Input records Start Marker

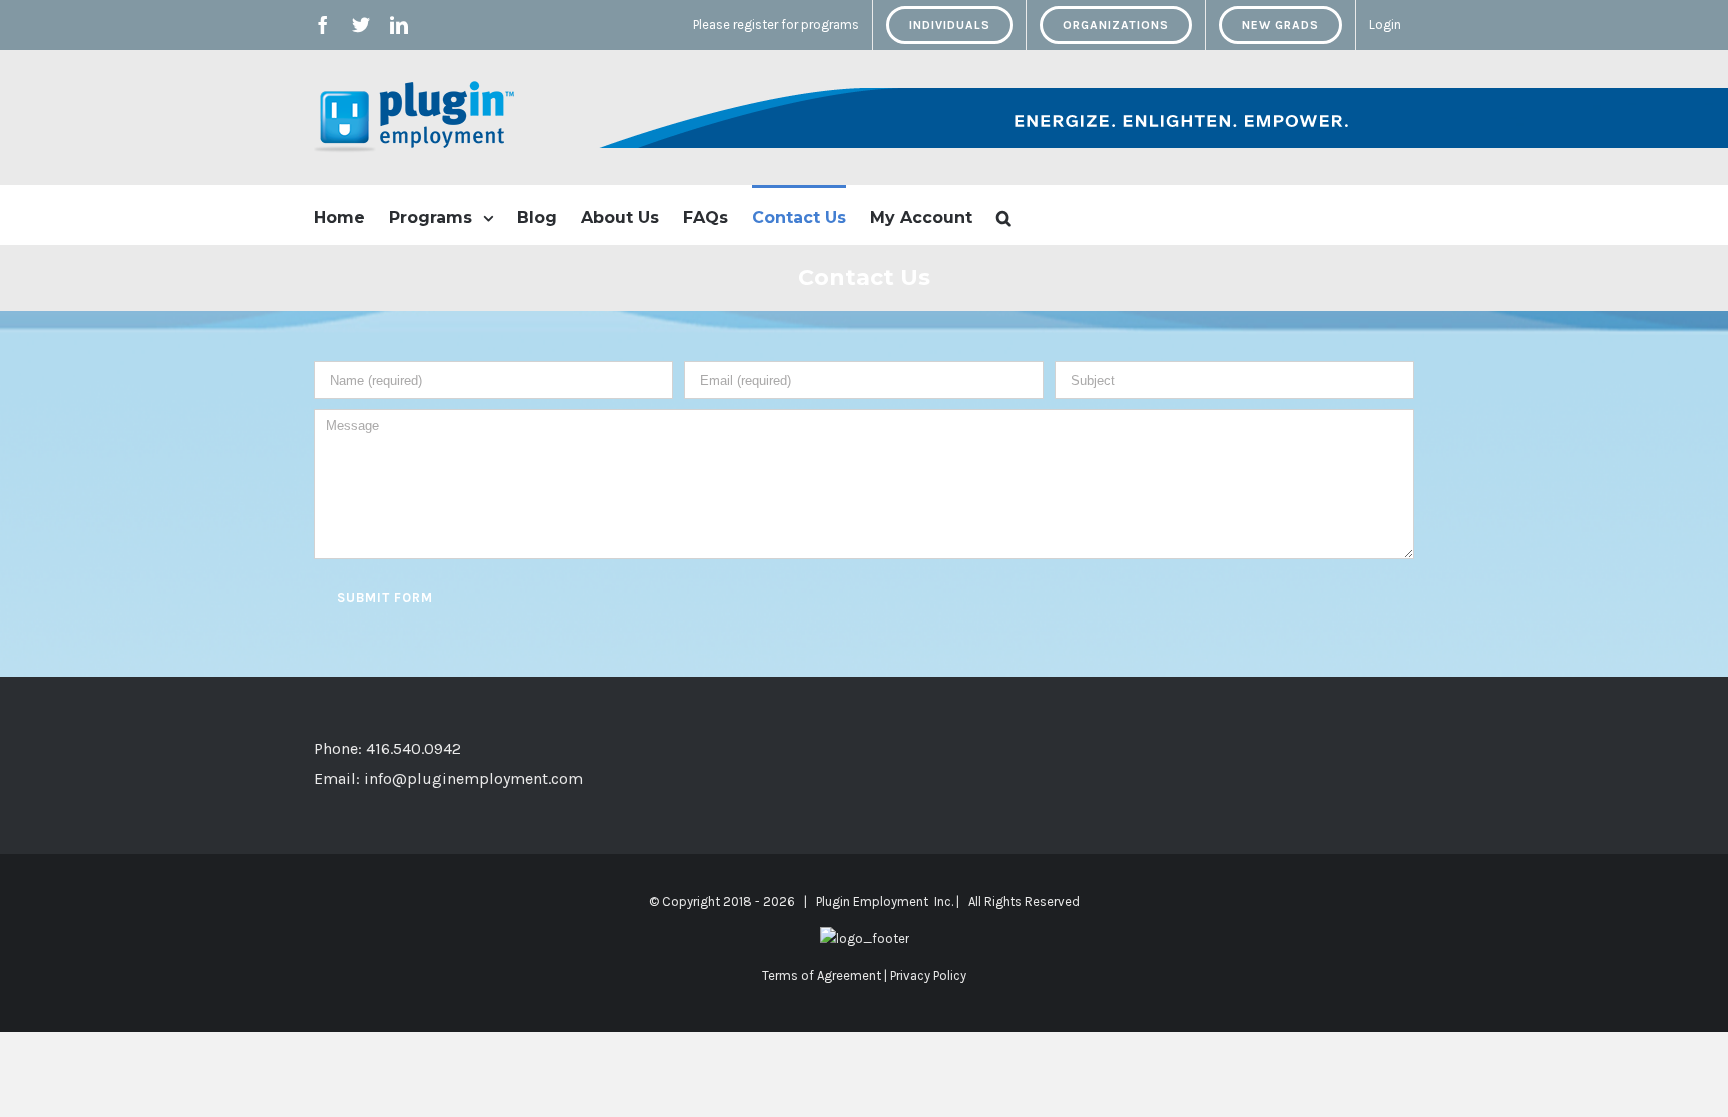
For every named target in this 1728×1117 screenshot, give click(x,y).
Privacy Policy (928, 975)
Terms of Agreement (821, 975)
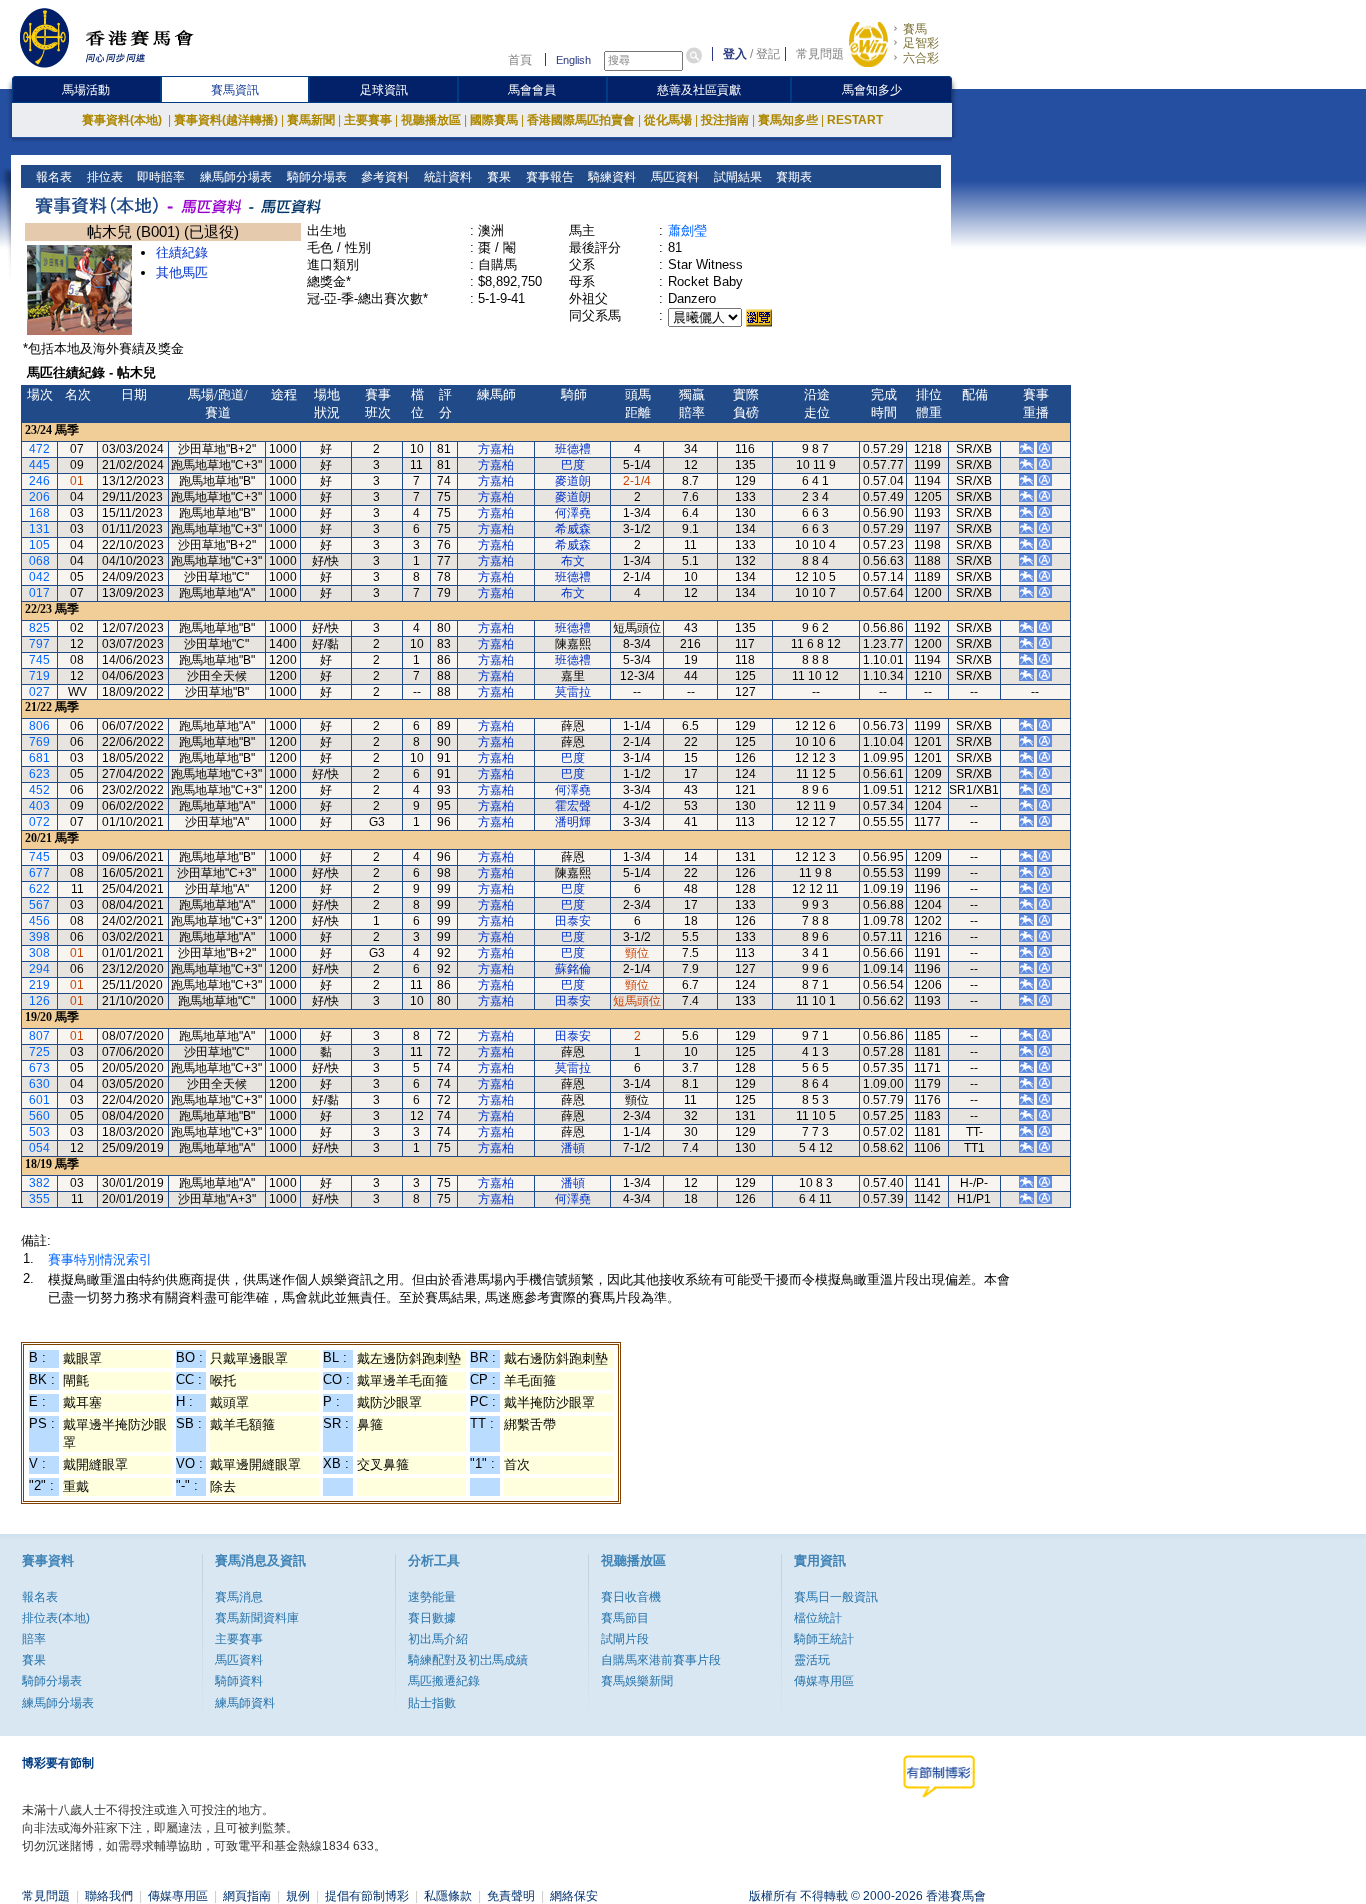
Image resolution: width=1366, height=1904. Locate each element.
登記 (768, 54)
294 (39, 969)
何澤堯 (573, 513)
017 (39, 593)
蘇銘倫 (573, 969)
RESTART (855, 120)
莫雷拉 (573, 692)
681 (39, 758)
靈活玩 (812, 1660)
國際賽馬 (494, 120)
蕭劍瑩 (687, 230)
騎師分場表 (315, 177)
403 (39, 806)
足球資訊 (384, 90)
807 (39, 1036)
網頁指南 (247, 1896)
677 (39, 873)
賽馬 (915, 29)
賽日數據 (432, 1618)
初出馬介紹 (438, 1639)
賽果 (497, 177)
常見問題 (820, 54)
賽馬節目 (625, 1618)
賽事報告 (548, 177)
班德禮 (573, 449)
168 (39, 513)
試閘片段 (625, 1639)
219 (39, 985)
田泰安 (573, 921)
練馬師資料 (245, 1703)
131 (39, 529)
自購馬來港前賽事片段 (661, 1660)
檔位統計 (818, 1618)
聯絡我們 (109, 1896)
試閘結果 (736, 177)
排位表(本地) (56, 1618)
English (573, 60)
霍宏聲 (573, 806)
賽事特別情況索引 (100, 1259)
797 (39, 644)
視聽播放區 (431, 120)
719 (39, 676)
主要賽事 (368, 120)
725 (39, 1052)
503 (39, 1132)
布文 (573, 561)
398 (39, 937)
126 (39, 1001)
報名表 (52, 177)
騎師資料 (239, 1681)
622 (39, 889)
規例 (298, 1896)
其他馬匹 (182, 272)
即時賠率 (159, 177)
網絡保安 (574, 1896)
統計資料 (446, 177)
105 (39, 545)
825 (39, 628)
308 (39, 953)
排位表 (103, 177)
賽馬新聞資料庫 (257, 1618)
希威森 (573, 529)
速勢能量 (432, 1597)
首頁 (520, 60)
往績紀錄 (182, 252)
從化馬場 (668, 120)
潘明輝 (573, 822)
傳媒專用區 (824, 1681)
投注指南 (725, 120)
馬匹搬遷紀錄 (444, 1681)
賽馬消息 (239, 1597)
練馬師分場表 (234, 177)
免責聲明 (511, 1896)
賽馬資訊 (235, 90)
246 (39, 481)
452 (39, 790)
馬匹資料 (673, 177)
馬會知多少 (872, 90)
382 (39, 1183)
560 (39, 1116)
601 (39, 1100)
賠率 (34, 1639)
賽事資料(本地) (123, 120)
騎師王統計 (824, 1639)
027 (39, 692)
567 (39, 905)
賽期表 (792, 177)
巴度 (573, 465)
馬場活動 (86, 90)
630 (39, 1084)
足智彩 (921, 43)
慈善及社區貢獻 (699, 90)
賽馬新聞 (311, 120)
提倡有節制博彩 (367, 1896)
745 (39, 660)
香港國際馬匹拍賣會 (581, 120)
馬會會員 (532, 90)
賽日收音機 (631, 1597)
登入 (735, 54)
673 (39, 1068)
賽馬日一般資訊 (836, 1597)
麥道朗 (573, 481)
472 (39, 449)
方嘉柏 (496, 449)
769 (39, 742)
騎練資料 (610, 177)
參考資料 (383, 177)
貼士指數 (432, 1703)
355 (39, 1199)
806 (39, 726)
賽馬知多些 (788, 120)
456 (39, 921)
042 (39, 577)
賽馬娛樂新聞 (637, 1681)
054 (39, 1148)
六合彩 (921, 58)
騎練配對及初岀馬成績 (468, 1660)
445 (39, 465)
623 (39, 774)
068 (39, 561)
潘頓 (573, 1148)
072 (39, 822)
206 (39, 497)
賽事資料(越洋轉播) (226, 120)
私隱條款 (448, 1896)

Input records End Marker

» Exercise aim
Could you reproduce the records above exactly, leaving out the pictures?

» Task response
For every named target in this 1728×1117 screenshot, give click(x,y).
Privacy Policy (928, 975)
Terms of Agreement (821, 975)
Image resolution: width=1366, height=1904. Locate each element.
登記 (768, 54)
294 (39, 969)
何澤堯 (573, 513)
017 (39, 593)
蘇銘倫 (573, 969)
RESTART (855, 120)
莫雷拉 (573, 692)
681 (39, 758)
靈活玩 (812, 1660)
國際賽馬 (494, 120)
蕭劍瑩 (687, 230)
騎師分場表 (315, 177)
403 (39, 806)
足球資訊 (384, 90)
807 (39, 1036)
網頁指南 (247, 1896)
677 (39, 873)
賽馬 (915, 29)
賽日數據 (432, 1618)
初出馬介紹 (438, 1639)
賽果 (497, 177)
常見問題 (820, 54)
賽馬節目 (625, 1618)
賽事報告 (548, 177)
班德禮 (573, 449)
168 (39, 513)
試閘片段 (625, 1639)
219 (39, 985)
田泰安 (573, 921)
練馬師資料 (245, 1703)
131 (39, 529)
自購馬來港前賽事片段 (661, 1660)
檔位統計 (818, 1618)
聯絡我們 (109, 1896)
試閘結果 (736, 177)
排位表(本地) (56, 1618)
English (573, 60)
霍宏聲 (573, 806)
賽事特別情況索引 (100, 1259)
797 (39, 644)
視聽播放區 (431, 120)
719 (39, 676)
主要賽事 (368, 120)
725 (39, 1052)
503 (39, 1132)
布文 (573, 561)
398 (39, 937)
126 (39, 1001)
報名表 (52, 177)
騎師資料 (239, 1681)
622 (39, 889)
規例 (298, 1896)
其他馬匹 (182, 272)
即時賠率 (159, 177)
網絡保安 (574, 1896)
統計資料 (446, 177)
105 (39, 545)
825 (39, 628)
308 (39, 953)
排位表 (103, 177)
賽馬新聞資料庫 (257, 1618)
希威森 (573, 529)
速勢能量 (432, 1597)
首頁 (520, 60)
往績紀錄 (182, 252)
從化馬場 (668, 120)
潘明輝 (573, 822)
傳媒專用區 (824, 1681)
投注指南 (725, 120)
馬匹搬遷紀錄 (444, 1681)
賽馬消息 (239, 1597)
練馬師分場表 (234, 177)
免責聲明 (511, 1896)
賽馬資訊 (235, 90)
246 (39, 481)
452 (39, 790)
馬匹資料 (673, 177)
馬會知多少 (872, 90)
382 (39, 1183)
560 (39, 1116)
601 (39, 1100)
賠率 (34, 1639)
賽事資料(本地) (123, 120)
騎師王統計 (824, 1639)
027 (39, 692)
567 (39, 905)
賽期表 (792, 177)
巴度 (573, 465)
馬場活動 (86, 90)
630 (39, 1084)
足智彩 (921, 43)
慈善及社區貢獻 (699, 90)
賽馬新聞 (311, 120)
提倡有節制博彩 (367, 1896)
745 (39, 660)
香港國際馬匹拍賣會 (581, 120)
馬會會員 (532, 90)
賽日收音機 (631, 1597)
登入 (735, 54)
673 (39, 1068)
賽馬日一般資訊 (836, 1597)
麥道朗 (573, 481)
472 (39, 449)
方嘉柏 (496, 449)
769 (39, 742)
騎練資料 (610, 177)
參考資料 (383, 177)
貼士指數 (432, 1703)
355 (39, 1199)
806 (39, 726)
賽馬知多些 (788, 120)
456 (39, 921)
042 (39, 577)
賽馬娛樂新聞 (637, 1681)
054 (39, 1148)
六合彩 (921, 58)
騎練配對及初岀馬成績 (468, 1660)
445 (39, 465)
623 (39, 774)
068 (39, 561)
潘頓 (573, 1148)
072 (39, 822)
206 (39, 497)
賽事資料(越洋轉播) (226, 120)
私隱條款 (448, 1896)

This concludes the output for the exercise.